▸ Work item
Scan the material for the word "will" and copy each line where it occurs.
<<<<
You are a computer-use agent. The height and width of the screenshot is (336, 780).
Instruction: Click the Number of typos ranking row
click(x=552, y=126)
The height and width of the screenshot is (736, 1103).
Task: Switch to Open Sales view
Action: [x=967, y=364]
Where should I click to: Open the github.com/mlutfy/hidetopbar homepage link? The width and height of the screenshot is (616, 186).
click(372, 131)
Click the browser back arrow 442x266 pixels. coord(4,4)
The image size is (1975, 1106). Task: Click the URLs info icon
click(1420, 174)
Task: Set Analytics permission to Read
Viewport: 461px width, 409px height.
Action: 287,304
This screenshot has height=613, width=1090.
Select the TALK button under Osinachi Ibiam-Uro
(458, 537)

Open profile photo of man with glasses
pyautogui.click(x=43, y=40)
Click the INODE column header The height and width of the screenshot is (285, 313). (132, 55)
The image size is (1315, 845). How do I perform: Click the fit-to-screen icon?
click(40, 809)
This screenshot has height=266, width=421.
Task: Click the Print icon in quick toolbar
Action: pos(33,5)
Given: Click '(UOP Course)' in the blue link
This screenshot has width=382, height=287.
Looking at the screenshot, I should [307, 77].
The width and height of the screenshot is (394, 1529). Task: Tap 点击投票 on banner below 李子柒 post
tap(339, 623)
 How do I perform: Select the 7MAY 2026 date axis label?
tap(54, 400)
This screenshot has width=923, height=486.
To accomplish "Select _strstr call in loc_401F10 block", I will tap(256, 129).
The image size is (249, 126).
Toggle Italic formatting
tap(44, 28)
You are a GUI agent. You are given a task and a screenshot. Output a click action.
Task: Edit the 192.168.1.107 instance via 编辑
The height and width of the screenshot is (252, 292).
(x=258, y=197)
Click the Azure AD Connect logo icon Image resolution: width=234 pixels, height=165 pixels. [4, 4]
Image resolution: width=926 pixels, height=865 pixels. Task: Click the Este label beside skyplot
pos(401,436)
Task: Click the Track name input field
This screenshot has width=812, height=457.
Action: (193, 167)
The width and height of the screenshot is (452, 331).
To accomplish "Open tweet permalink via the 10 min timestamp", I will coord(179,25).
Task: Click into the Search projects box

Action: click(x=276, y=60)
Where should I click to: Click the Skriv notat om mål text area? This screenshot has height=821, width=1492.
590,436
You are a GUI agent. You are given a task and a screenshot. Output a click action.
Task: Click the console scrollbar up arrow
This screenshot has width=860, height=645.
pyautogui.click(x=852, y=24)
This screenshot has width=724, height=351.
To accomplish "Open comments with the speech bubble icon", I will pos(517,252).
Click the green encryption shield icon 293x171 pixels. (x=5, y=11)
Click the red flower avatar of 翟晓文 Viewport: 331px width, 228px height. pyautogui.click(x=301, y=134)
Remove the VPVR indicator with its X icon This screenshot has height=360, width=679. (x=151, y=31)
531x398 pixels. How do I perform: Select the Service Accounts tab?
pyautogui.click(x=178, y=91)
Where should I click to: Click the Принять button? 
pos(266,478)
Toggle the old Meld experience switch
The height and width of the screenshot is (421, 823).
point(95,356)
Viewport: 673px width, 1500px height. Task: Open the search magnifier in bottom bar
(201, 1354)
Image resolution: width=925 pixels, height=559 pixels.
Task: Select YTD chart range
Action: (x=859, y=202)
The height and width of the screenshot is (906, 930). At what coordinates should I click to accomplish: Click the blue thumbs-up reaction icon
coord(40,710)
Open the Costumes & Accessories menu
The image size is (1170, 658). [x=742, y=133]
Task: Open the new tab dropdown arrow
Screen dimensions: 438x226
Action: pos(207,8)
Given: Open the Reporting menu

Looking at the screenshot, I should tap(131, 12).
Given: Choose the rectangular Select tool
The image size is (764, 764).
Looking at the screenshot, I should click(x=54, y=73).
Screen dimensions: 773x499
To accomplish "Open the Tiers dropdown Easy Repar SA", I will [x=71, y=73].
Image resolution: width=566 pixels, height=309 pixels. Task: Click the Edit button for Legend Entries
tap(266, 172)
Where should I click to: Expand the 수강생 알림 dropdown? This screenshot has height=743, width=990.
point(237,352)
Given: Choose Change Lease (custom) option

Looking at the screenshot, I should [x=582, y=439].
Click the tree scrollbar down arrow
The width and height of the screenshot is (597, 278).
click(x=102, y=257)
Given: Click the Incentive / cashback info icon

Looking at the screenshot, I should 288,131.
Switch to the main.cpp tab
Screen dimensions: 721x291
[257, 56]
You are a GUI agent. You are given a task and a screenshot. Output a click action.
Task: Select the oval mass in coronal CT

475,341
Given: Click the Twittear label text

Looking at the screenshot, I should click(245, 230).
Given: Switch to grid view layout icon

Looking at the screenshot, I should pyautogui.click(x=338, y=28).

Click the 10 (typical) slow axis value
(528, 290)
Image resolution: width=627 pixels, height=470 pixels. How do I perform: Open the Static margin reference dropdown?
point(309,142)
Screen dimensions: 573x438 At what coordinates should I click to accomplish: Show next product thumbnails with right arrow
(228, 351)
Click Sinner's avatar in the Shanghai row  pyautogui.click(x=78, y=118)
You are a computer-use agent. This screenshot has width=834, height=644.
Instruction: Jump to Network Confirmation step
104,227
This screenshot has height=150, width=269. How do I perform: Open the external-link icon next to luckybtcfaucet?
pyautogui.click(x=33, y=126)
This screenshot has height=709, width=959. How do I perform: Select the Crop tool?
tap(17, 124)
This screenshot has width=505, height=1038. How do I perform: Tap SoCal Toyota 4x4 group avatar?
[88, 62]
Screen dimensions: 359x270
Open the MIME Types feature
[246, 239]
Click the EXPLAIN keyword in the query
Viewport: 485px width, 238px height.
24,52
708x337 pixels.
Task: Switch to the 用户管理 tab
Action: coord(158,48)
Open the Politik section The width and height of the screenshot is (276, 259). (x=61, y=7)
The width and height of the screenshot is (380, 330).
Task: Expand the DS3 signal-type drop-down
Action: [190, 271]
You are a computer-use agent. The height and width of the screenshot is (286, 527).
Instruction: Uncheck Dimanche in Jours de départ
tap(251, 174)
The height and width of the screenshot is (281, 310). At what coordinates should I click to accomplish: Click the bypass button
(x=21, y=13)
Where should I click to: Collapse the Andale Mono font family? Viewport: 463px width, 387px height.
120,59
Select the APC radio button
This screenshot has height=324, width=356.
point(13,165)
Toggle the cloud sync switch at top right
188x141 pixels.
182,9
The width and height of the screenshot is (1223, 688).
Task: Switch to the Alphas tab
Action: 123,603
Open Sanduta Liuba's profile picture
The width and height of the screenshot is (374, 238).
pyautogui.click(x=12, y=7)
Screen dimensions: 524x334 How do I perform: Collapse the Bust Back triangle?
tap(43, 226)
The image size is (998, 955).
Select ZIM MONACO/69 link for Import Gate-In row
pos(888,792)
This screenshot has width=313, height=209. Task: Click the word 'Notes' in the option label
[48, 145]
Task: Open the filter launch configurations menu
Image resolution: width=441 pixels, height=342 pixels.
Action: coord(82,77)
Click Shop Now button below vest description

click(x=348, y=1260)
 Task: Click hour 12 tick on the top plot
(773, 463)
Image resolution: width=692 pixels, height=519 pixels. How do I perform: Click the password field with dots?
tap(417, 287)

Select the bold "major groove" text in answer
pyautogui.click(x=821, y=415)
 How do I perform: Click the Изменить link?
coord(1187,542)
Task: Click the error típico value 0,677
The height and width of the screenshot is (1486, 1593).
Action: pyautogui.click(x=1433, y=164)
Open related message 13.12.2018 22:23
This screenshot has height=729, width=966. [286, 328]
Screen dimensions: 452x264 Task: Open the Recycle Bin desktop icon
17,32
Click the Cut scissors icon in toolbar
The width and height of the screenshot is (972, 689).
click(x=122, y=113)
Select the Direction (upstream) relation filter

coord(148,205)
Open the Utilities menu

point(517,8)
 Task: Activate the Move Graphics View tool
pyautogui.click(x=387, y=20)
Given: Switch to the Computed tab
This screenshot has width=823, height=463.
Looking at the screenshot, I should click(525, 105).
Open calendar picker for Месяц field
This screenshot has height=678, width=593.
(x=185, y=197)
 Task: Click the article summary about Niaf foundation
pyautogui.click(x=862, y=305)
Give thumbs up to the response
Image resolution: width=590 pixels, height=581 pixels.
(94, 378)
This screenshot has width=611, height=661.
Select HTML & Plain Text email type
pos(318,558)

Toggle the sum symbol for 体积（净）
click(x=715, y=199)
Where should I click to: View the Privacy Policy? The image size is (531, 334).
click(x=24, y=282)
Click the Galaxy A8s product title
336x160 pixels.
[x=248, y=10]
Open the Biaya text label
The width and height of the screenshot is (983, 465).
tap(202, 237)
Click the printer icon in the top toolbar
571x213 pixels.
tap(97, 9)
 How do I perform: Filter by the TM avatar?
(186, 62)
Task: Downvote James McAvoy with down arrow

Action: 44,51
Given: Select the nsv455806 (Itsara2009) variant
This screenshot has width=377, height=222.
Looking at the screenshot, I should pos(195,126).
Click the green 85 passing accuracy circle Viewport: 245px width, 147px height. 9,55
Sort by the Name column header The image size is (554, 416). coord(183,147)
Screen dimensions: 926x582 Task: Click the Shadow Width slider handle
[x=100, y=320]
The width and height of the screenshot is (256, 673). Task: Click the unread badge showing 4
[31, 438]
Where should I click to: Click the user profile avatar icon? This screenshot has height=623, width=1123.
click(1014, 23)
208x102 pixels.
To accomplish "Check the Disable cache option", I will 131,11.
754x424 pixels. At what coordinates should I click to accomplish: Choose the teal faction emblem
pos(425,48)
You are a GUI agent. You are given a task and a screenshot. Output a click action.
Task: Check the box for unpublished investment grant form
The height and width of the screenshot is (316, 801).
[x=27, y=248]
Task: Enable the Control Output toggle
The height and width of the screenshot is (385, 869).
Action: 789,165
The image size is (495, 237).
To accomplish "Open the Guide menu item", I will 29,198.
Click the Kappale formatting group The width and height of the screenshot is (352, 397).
>>>>
▸ The answer
To accomplish "Select _strstr call in loc_401F10 block", I will tap(256, 129).
To accomplish "Open tweet permalink via the 10 min timestamp", I will coord(179,25).
To accomplish "Open comments with the speech bubble icon", I will pos(517,252).
To accomplish "Open the Tiers dropdown Easy Repar SA", I will [x=71, y=73].
To accomplish "Check the Disable cache option", I will 131,11.
To accomplish "Open the Guide menu item", I will 29,198.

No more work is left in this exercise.